The page gives a detailed introduction on how to use this new feature.

Instantiate the deep forest model

To begin with, you need to instantiate a deep forest model. Notice that some parameters specified here will be overridden by downstream steps. For example, if the parameter use_predictor is set to False here, whereas set_predictor() is called latter, then the internal attribute use_predictor will be altered to True.

from deepforest import CascadeForestClassifier
model = CascadeForestClassifier()

Instantiate your estimators

In order to use customized estimators in the cascade layer of deep forest, the next step is to instantiate the estimators and encapsulate them into a Python list:

n_estimators = 4  # the number of base estimators per cascade layer
estimators = [your_estimator(random_state=i) for i in range(n_estimators)]

Tip

You need to make sure that instantiated estimators in the list are with different random seeds if seeds are manually specified. Otherwise, they will have the same behavior on the dataset and make cascade layers less effective.

For the customized predictor, you only need to instantiate it, and there is no extra step:

predictor = your_predictor()

Deep forest will conduct internal checks to make sure that estimators and predictor are valid for training and evaluating. To pass the internal checks, the class of your customized estimators or predictor should at least implement methods listed below:

  • fit() for training

  • [Classification] predict_proba() for evaluating

  • [Regression] predict() for evaluating

The name of these methods follow the convention in scikit-learn, and they are already implemented in a lot of packages offering scikit-learn APIs (e.g., XGBoost, LightGBM, CatBoost). Otherwise, you have to implement a wrapper on your customized estimators to make these methods callable.

Call set_estimator() and set_predictor()

The core step is to call set_estimator() and set_predictor() to override estimators used by default:

# Customized base estimators
model.set_estimator(estimators)

# Customized predictor
model.set_predictor(predictor)

set_estimator() has another parameter n_splits, which determines the number of folds of the internal cross-validation strategy. Its value should be at least 2, and the default value is 5. Generally speaking, a larger n_splits leads to better generalization performance. If you are confused about the effect of cross-validation here, please refer to the original paper for details on how deep forest adopts the cross-validation strategy to build cascade layers.

Train and Evaluate

Remaining steps follow the original workflow of deep forest.
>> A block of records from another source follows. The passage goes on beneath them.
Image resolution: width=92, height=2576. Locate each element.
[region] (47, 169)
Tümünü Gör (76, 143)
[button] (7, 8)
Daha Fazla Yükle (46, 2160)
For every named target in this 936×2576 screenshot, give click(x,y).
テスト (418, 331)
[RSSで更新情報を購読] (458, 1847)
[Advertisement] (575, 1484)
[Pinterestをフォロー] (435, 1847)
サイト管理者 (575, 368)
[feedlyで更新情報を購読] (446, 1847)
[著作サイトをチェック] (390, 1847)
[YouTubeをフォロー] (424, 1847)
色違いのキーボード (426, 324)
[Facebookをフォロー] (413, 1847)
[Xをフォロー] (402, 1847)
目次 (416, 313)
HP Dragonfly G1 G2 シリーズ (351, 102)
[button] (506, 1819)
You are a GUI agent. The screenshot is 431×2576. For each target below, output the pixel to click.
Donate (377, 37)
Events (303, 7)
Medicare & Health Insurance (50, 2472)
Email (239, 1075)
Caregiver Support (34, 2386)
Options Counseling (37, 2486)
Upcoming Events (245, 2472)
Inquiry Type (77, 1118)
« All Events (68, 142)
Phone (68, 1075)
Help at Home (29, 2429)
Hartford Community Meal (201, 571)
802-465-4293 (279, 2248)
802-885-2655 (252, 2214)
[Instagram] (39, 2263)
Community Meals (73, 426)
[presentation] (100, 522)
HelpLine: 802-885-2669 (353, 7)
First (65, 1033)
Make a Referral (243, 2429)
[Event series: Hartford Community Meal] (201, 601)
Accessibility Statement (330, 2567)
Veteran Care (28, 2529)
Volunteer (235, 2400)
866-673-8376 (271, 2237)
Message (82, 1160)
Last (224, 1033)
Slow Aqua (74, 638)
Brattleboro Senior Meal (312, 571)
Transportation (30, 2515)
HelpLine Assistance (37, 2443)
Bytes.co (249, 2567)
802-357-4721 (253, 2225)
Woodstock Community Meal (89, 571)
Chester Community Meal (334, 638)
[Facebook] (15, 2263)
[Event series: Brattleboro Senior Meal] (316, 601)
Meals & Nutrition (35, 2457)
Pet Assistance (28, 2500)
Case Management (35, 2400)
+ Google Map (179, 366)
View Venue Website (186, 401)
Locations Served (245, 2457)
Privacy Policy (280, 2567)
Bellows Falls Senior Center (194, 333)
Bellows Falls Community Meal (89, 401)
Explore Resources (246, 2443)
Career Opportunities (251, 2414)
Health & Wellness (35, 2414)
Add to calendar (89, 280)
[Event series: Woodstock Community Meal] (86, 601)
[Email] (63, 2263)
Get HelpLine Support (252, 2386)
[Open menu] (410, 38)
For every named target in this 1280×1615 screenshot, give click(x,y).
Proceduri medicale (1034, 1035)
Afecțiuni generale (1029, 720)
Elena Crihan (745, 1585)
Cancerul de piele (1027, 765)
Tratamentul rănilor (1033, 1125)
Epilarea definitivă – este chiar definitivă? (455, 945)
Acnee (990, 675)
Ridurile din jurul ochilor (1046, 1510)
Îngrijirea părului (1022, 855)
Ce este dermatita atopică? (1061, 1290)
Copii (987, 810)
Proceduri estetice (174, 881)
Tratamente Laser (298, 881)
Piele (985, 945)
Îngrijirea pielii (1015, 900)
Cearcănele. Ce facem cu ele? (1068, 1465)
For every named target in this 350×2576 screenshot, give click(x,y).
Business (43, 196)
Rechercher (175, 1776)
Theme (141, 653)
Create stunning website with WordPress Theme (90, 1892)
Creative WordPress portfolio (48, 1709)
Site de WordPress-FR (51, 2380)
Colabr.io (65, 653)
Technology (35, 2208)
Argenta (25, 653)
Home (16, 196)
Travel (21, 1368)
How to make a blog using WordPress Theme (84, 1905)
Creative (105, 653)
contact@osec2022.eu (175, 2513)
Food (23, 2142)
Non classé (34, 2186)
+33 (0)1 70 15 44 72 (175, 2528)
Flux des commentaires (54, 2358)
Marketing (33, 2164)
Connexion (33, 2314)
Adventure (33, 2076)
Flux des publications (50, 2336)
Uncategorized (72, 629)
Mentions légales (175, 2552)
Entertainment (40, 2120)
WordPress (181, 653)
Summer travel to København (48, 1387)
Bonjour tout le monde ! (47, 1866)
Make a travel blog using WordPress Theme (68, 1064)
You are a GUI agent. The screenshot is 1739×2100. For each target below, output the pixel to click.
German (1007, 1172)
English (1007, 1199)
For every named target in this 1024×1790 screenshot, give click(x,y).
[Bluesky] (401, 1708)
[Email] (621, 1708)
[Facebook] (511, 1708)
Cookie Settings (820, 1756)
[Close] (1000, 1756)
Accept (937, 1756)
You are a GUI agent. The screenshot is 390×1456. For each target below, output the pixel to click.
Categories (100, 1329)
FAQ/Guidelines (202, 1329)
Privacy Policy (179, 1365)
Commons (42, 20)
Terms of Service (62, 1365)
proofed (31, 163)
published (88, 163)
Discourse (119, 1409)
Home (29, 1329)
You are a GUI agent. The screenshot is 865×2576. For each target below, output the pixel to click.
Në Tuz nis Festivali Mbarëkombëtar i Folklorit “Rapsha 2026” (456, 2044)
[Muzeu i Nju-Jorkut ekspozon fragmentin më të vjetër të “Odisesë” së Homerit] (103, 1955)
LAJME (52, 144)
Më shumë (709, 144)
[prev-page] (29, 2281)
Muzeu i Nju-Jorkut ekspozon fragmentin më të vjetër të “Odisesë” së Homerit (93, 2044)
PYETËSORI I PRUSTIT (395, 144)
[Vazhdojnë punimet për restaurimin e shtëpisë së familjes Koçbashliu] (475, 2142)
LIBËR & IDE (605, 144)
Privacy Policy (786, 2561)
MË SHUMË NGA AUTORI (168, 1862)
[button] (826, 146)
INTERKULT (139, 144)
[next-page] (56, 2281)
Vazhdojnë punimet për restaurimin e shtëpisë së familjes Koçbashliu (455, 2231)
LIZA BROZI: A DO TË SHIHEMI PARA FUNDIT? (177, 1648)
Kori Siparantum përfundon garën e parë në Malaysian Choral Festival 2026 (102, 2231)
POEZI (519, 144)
model.train(X_train, y_train)
y_pred = model.predict(X_test)

Note

When using customized estimators via set_estimator(), deep forest adopts the cross-validation strategy to grow cascade layers. Suppose that n_splits is set to 5 when calling set_estimator(), each estimator will be repeatedly trained over five times to get full augmented features from a cascade layer. As a result, you may experience a drastic increase in running time and memory.